A Missão teve um papel importante na atualização do Brasil em relação
ao que ocorria na Europa na época, foi a modernidade em seu
tempo. Embora o tenha exercitado de forma sistemática, não foi a
primeira nem a única força responsável pela difusão do Neoclassicismo no
país, já perceptível na obra de diversos artistas precursores atuando
aqui desde fins do século XVIII, como Antonio Landi e Mestre Valentim na
arquitetura, Manuel Dias de Oliveira na pintura e na música os últimos
integrantes da Escola Mineira, como Lobo de Mesquita e João de Deus de
Castro Lobo. Mas é certo que os princípios estéticos que a Missão
defendia foram com o tempo adotados quase na íntegra e se tornaram
naturais, integrando o novo dado à história nacional, tradição
fortalecida na gestão de Félix-Emile Taunay, filho de Nicolas, à frente
da AIBA. O projeto já foi criticado modernamente como uma
invasão consentida, uma
intervenção violenta e repressora no desenvolvimento cultural
brasileiro, que ainda trazia forte herança barroca e há pouco encontrara
a maturidade em artistas como Mestre Ataíde e Aleijadinho, mas com o
apoio oficial aos artistas neoclássicos a transição para a nova estética
foi acelerada, e com isso tumultuada.
Por outro lado, sua importância como fundadores de um novo sistema de
ensino não pode ser negligenciada, já que a Academia, mesmo encontrando
na origem sérios empecilhos e demorando para frutificar, tornar-se-ia
mais adiante a mais importante instituição oficial de arte no Brasil, e
nela se formariam gerações dos maiores artistas brasileiros, atestando a
validade do método proposto. A atuação dos franceses também contribuiu
para melhorar o
status do artista, assumindo uma postura de
cidadãos livres, profissionais, numa sociedade em vias de laicização, e
não mais submetidos à Igreja e seus temas, como se observava nos tempos
anteriores. As noções de saneamento e higiene que trouxeram iriam
modificar o urbanismo das cidades.
Foram os fundadores da arte acadêmica como estilo no Brasil, uma arte
cultivada pelo estado e organizada dentro de linhas metodológicas
rígidas, com temáticas próprias, modelos formais próprios, exames de
aptidão e sistema de premiações, e boa parcela de censura a
originalidades suspeitas de romper os cânones consagrados; tal
organização chocava o hábito de séculos, pois até ali a Igreja havia
sido o grande mecenas, e suas orientações eram diferentes. Desdenhada
por uns, aplaudida por outros, sem sombra de dúvida a arte acadêmica,
que floriu imensamente da segunda metade do século XIX até o início do
seguinte, herdeira direta dos franceses repudiados e de seu sistema, foi
o veículo formal de boa parte dos mais vigorosos monumentos da história
da arte nacional de todos os tempos.
Foram os franceses os qualificados professores da primeira geração de
artistas nacionais educados em escola pública, segundo um sistema
profissionalizante inédito, e estes formaram muitos outros de grande
valor segundo os mesmos princípios. Basta dar um lance de olhos na
listagem de artistas formados pela Academia nas décadas seguintes que se
verá uma pletora de mestres: Victor Meirelles, Almeida Júnior, Rodolfo
Amoedo, Henrique Bernardelli, Pedro Américo, Eliseu Visconti, Artur
Timóteo da Costa, Belmiro de Almeida, e tantos outros, que conseguiram,
graças à sólida formação recebida na escola, retratar o Brasil em grande
estilo, chegando a criar obras que se tornaram ícones nacionais.

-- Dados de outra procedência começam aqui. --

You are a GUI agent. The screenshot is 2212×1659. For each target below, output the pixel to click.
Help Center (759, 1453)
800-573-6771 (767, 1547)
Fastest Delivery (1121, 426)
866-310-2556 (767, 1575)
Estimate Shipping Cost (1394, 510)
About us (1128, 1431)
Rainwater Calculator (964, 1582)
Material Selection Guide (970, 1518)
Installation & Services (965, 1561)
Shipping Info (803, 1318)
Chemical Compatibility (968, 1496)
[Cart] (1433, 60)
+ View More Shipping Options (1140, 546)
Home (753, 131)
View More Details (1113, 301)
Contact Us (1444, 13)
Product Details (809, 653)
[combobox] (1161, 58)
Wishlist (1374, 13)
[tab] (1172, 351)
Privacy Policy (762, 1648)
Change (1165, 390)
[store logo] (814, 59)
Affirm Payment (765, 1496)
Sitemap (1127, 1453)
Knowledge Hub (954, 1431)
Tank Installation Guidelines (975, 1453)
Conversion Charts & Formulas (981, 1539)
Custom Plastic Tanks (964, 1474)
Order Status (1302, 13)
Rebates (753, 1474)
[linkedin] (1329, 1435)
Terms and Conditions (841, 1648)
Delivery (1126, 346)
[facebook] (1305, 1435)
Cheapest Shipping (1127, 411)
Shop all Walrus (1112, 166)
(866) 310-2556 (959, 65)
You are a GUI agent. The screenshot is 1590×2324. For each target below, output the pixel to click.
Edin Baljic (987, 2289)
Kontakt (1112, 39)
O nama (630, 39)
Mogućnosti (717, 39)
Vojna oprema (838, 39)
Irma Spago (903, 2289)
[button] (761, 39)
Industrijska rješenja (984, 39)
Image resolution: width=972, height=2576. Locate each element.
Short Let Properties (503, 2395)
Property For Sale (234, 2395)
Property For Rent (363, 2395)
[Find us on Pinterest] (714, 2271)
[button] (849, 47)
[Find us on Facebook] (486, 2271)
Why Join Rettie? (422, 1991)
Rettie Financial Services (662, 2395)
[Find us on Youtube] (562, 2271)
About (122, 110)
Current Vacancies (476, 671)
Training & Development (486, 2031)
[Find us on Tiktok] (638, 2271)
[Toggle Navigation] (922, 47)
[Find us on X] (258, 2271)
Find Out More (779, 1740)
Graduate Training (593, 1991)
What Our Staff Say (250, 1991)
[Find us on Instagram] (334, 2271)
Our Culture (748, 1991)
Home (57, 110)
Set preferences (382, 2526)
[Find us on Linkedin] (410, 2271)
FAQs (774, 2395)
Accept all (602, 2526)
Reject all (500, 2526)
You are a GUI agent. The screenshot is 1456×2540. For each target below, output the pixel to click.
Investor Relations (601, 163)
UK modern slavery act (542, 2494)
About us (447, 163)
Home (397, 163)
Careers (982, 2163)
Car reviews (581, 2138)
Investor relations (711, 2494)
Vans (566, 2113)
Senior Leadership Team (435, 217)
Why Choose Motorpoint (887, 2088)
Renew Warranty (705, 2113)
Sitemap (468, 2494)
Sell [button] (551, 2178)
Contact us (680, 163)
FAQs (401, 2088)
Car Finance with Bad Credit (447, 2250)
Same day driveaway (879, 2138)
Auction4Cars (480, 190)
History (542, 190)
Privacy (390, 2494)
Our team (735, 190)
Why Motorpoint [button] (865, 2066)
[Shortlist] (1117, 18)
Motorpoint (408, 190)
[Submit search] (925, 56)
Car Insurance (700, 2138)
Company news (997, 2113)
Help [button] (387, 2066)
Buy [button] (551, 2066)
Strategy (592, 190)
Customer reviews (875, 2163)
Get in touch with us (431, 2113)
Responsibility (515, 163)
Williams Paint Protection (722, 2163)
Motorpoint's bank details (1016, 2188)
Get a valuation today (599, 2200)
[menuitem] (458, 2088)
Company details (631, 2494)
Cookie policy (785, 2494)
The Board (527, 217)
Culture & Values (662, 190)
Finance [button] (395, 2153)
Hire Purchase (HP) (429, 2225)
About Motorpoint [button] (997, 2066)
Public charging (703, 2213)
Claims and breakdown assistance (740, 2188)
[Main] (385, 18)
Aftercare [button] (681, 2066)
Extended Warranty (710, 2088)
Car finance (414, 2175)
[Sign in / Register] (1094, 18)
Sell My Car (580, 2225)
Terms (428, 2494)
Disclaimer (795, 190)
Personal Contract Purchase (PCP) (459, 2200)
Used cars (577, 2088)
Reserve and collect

Tal atividade intensa atraiu a presença no pais de mais bom número de
outros estrangeiros, como Georg Grimm, Castagneto, François-René
Moreau, Eduardo de Martino, que deram sua contribuição adicional à
cultura do Brasil. Essa tradição só se interrompeu com a absorção da
Academia, depois Escola Nacional de Belas Artes, pela atual Universidade
Federal do Rio de Janeiro, exatamente quando o Modernismo aparecia com
força na cena encerrando um grande ciclo cultural e a República
reorganizava o sistema de ensino superior.